Data extracted from a collection:

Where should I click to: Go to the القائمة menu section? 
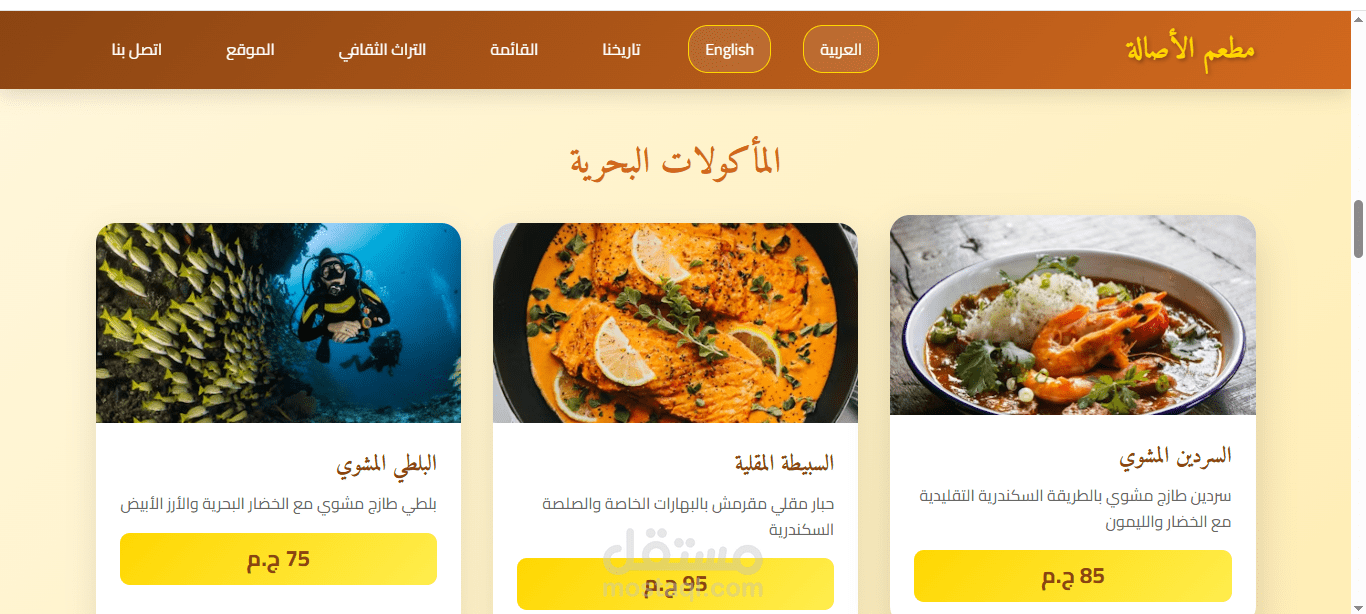coord(514,49)
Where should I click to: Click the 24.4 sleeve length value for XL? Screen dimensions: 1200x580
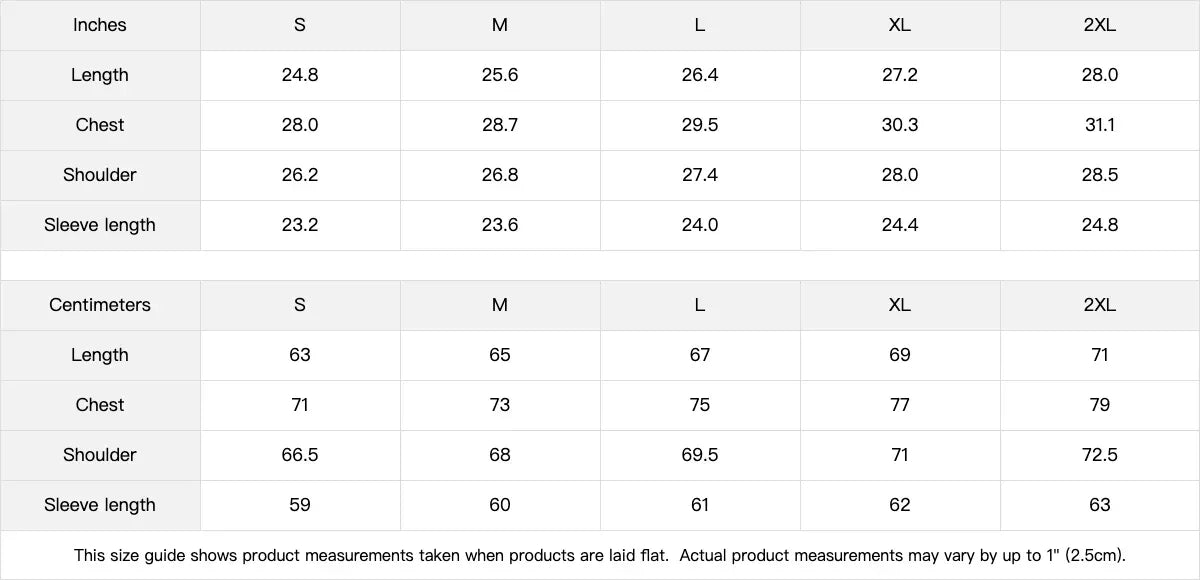(x=900, y=225)
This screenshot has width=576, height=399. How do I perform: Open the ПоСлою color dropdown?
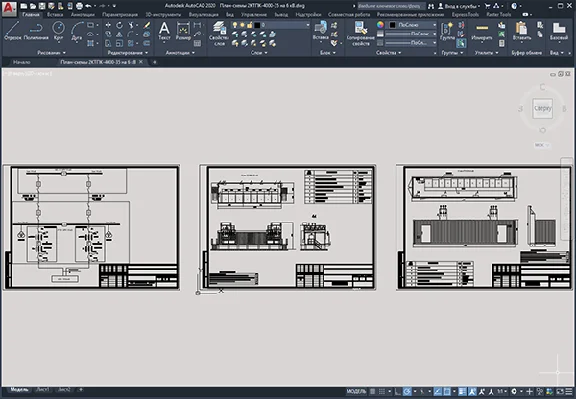click(x=413, y=25)
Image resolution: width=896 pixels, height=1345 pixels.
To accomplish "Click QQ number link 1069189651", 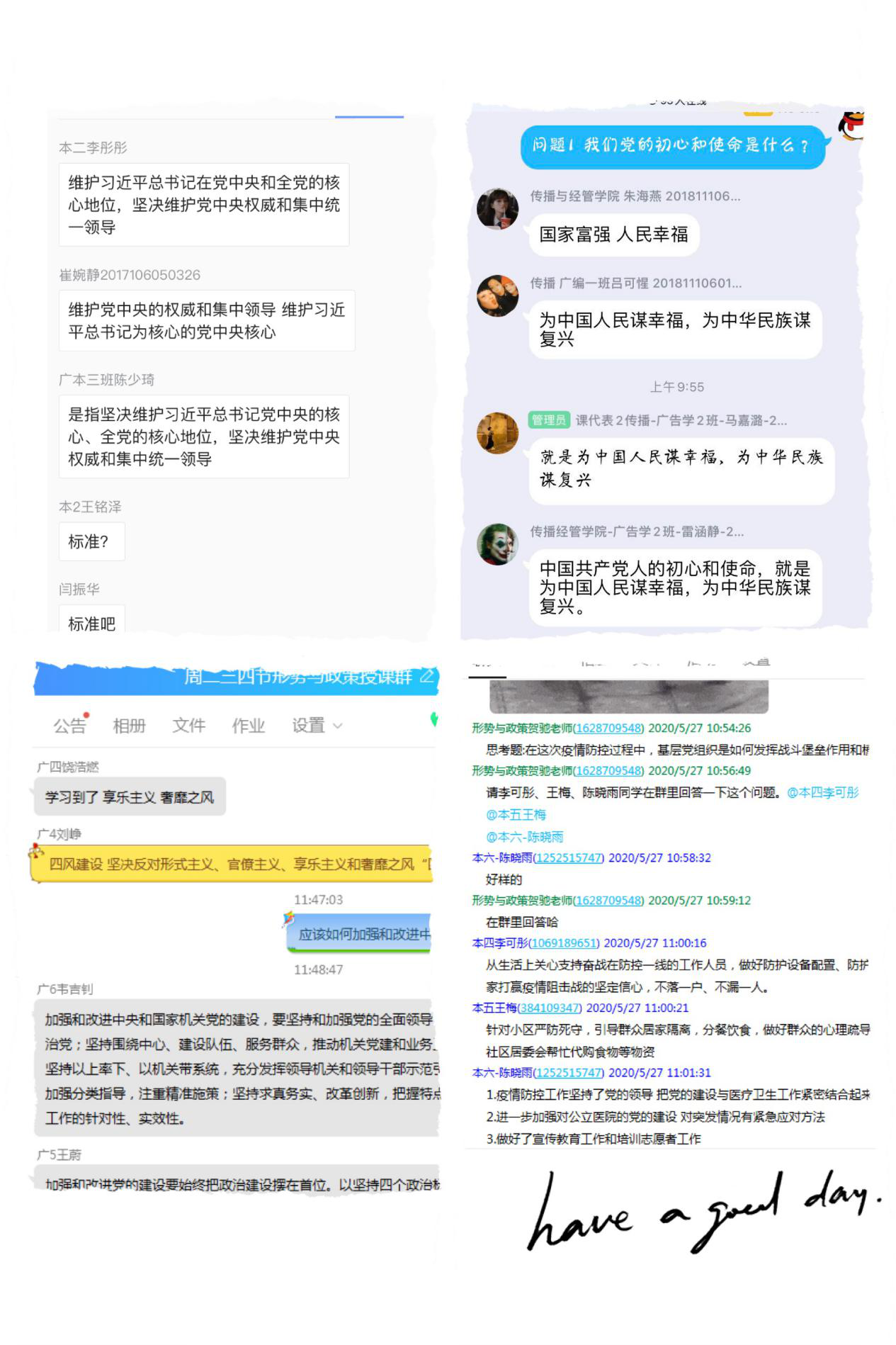I will pos(564,943).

What to produce:
Please give back exactly the lines from the first line of the records above through the line containing "Image resolution: width=896", only those and both included, with the pictures removed.

Reply:
Where should I click to: Go to the القائمة menu section? 
coord(514,49)
Where should I click to: Click the 24.4 sleeve length value for XL? Screen dimensions: 1200x580
(x=900, y=225)
This screenshot has width=576, height=399. How do I perform: Open the ПоСлою color dropdown?
click(x=413, y=25)
Image resolution: width=896 pixels, height=1345 pixels.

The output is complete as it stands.